Taking the Elementor Pro Plunge

Along with GeneratePress Premium. And er, OceanWP Premium. Look, I’m a little indecisive. It wasn’t that long ago after all, that I ran through the rigamarole of setting up OceanWP in what I thought was my liking.
More details below but the headline is: Changes ahoy again! And in fact, shortly after I publish this post, I’ll be flicking the site over into an out-of-the-box style of GeneratePress. Many of the plugins, hooks and Elementor previews for it require it to be the active theme to work with.

I think it’s worth calling out though, that OceanWP even in it’s free version is an amazing theme. The flexibility it offers beats the pants off some of the other highly recommended Elementor (free or pro) friendly themes like Neve or Astra.
OceanWP lets you modify which order the Elementor hooks show up in, or whether they show up at all.
So why change theme entirely, rather than customise further?
Good question.
The answer being that OceanWP — possibly as a result of just how much flexibility it offers, and possibly entirely down to some quirk of my own site — has a few issues that I couldn’t easily seem to override or fix.
None of them on their own were deal breaking, but in combination they’ve got to me enough to retrigger taking a look around at what else is out there.
Example? Well, if you were a mobile or tablet user (or even just narrowed the horizontal width enough on desktop) the responsive version of the menu had the error text ‘undefined’ sitting below the menu options.

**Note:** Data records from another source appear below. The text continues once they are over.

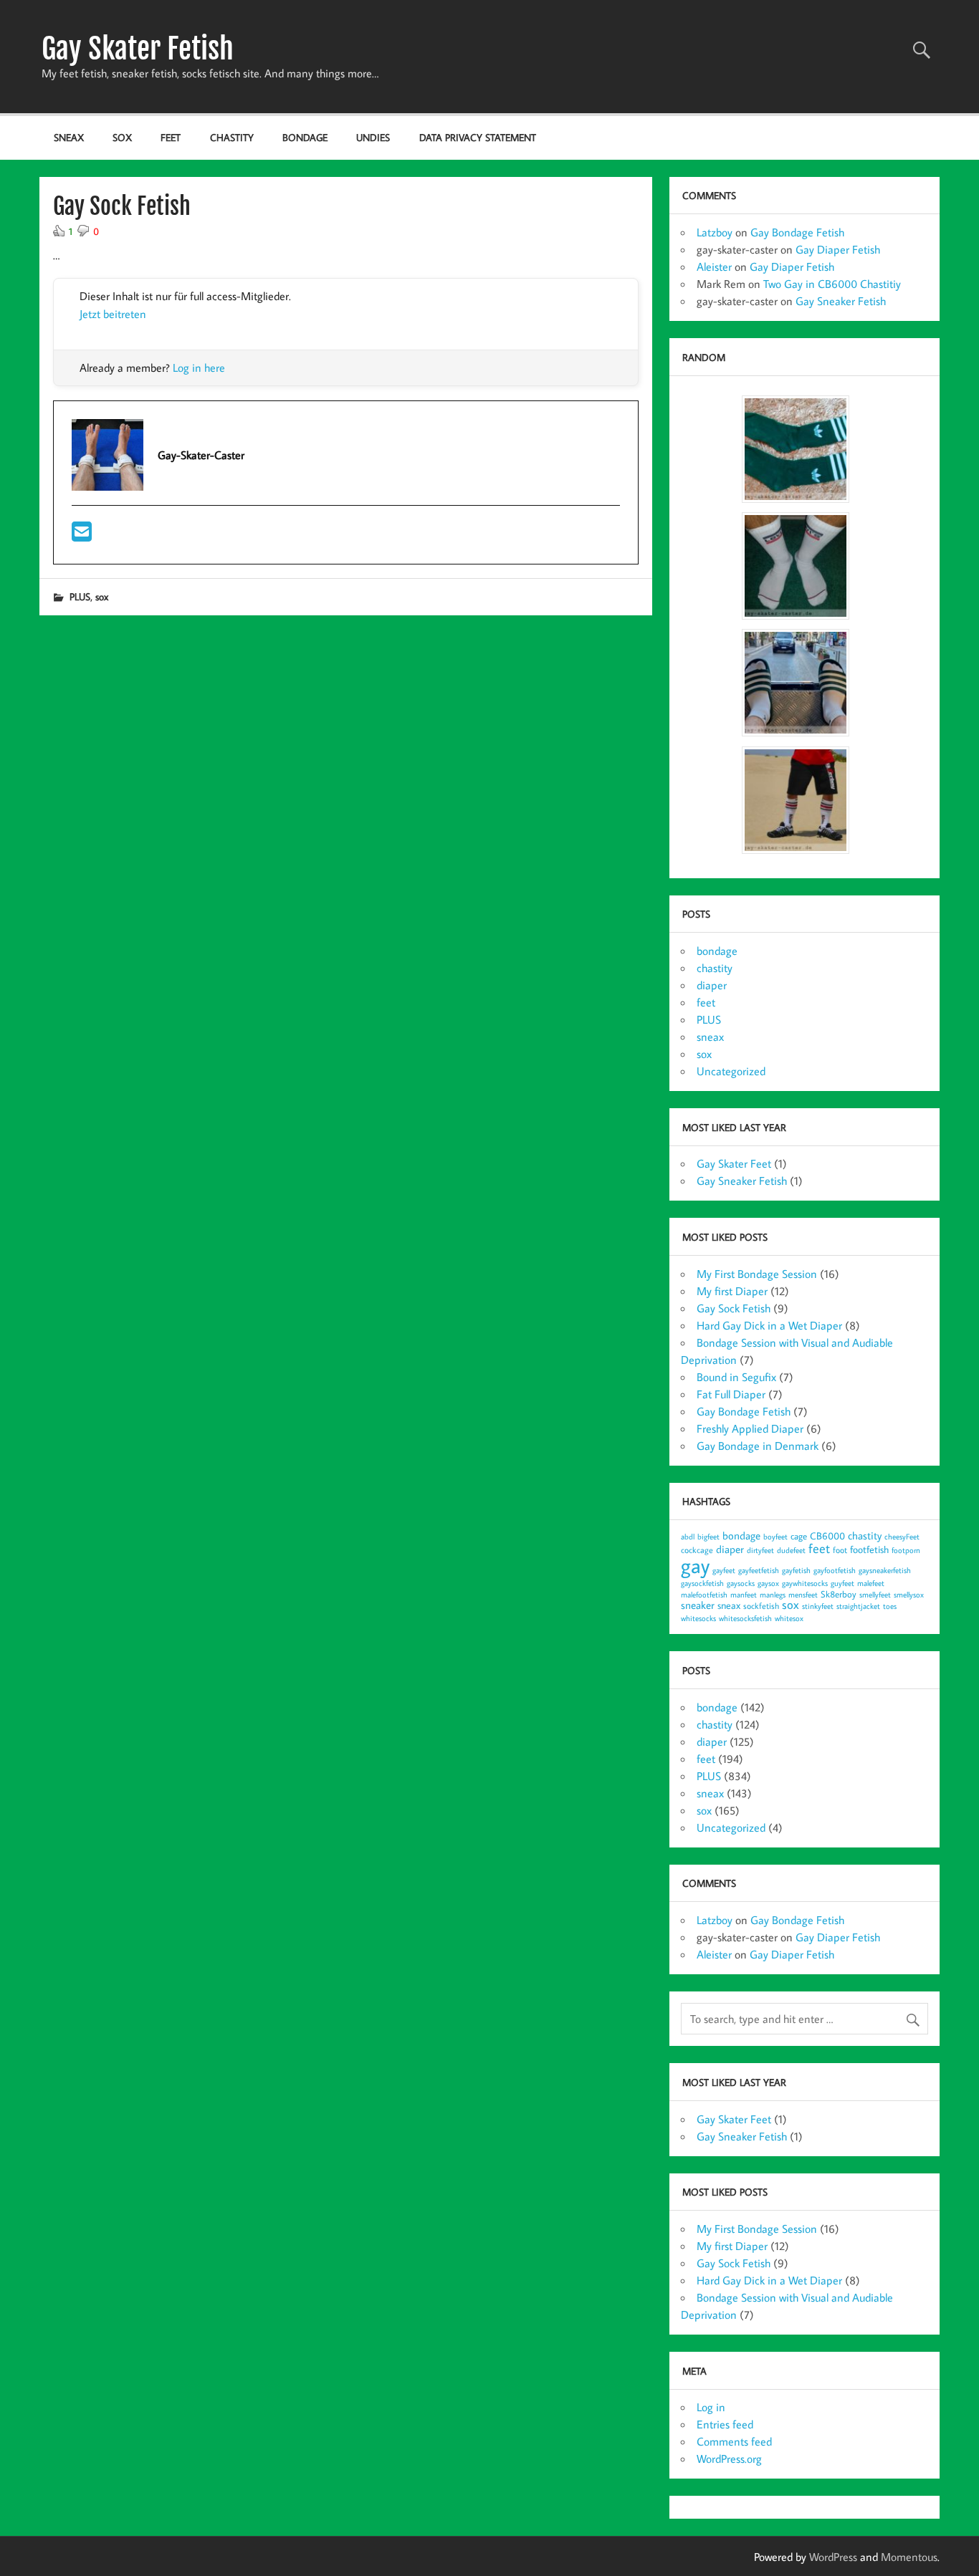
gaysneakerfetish (885, 1570)
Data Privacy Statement (477, 137)
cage (799, 1536)
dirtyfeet (760, 1550)
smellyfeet (875, 1595)
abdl (687, 1537)
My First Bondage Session (757, 1274)
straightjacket (858, 1606)
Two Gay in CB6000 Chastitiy (832, 284)
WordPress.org (729, 2458)
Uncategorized (731, 1071)
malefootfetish (704, 1595)
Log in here (199, 367)
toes (890, 1606)
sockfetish (761, 1605)
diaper (712, 985)
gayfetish (796, 1570)
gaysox (768, 1583)
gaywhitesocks (805, 1583)
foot (840, 1549)
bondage (305, 137)
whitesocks (698, 1618)
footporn (906, 1550)
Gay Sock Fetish (733, 1308)
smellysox (909, 1595)
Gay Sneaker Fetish (841, 301)
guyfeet (842, 1583)
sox (122, 137)
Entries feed (725, 2424)
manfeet (743, 1595)
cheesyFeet (902, 1537)
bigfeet (708, 1537)
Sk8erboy (838, 1594)
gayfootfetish (834, 1570)
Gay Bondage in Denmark (757, 1445)
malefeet (870, 1583)
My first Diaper (732, 1291)
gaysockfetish (702, 1583)
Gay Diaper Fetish (838, 249)
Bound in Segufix (736, 1377)
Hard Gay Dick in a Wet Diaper (769, 1325)
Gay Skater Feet (734, 1163)
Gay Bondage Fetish (797, 232)
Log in (711, 2407)
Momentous (909, 2556)
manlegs (772, 1595)
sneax (69, 137)
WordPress (833, 2556)
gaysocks (741, 1583)
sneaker (698, 1605)
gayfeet (723, 1570)
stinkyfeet (818, 1606)
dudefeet (791, 1550)
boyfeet (775, 1537)
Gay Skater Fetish (138, 49)
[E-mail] (82, 536)
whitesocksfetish (745, 1618)
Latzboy (714, 232)
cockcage (697, 1549)
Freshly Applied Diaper (750, 1428)
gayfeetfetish (758, 1570)
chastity (232, 137)
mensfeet (803, 1595)
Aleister (714, 266)
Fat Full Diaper (731, 1394)
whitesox (789, 1618)
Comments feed (734, 2441)
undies (373, 137)
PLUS (80, 596)
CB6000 (827, 1535)
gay (695, 1565)
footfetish (869, 1549)
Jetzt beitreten (113, 314)
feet (171, 137)
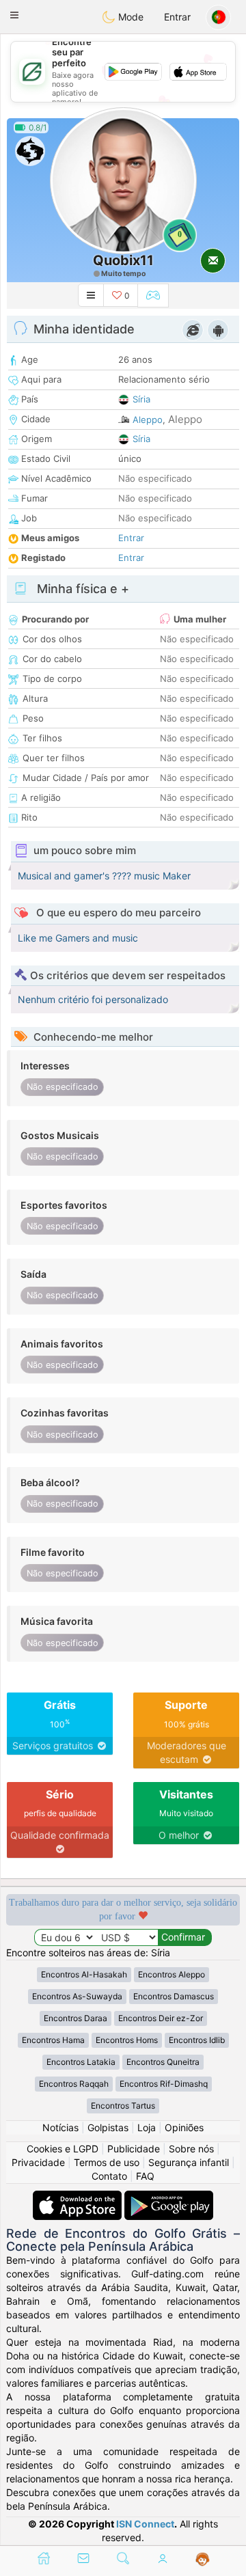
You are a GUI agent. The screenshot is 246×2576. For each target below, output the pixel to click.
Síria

I also didn’t much like the fact that the main archive page used the tagline in such a huge title font. But configuration of how that appeared was tied to archive titles more generally. I looked into playing around with a CSS override, but of course it uses the same class descriptors as well (which makes sense given the configuration tie-in).
There were are few other smaller bits and pieces too, but the long and the short of it is — I’d still recommend OceanWP to someone looking for a great out-of-the-box free theme that ties in to the WordPress customiser to a frankly amazing degree.
So if you’re switching OFF OceanWP, why buy the premium edition?
Another good question!
The answer lies pretty much 100% in the Elementor extensions it provides. I did enable a bunch of the theme specific plugins too, to see if I might be able to work with OceanWP around some of the bugs and issues noted above with them.
But nooope. Turned most of them off again almost straight away. I have no doubt they’re useful for certain WP powered websites. Just… not mine.
So with having discovered that, I’ll need to make an assessment on whether or not it’s worth paying for to keep these extensions updated beyond the year. My prediction is: Probably not. But guess we’ll come back and revisit that later. ;)
And Elementor? Why go Pro?
The ThemeBuilder power of it, primarily.
The free version of Elementor lets you design fantastic standalone pages, and a few other bits and bobs. But Elementor Pro lets you go in and fully redesign how things like the Archive pages are put together. Search pages. Individual blog page templates. Headers. Footers.
Things that were previously tied 100% into a theme and you had no means of customising (beyond what the Theme allowed you to) without diving into the code.
Jump to ~3m 30s if not interested in the grabbing and installing of the blank slate ‘Hello’ theme.
I had a bit of a play last night with a custom header. It’s an incredibly powerful tool, but one that I have a lot to learn about yet!
My first priority will be to configure what I can from GeneratePress alone, then it’ll be time to dive in here crack my knuckles a bit. :)
Final Note: None of this is necessary!
I just wanted to acknowledge this. Especially for any of our new joiners for Blaugust 2019.
As long as you’re not making your readers eyes bleed. As long as you’re not causing them strain by too small or too tightly packed text. As long as you’re not getting your readers lost on an unnavigable site…
Then all the rest of this is fluff. Don’t worry about it until you’re happy you’ve settled into a content creation rhythm which is comfortable for you. Or at all.
And if you do start poking around at custom themes and all that — there are plenty of utterly free options to look through first, including many of the ones I’ve mentioned today!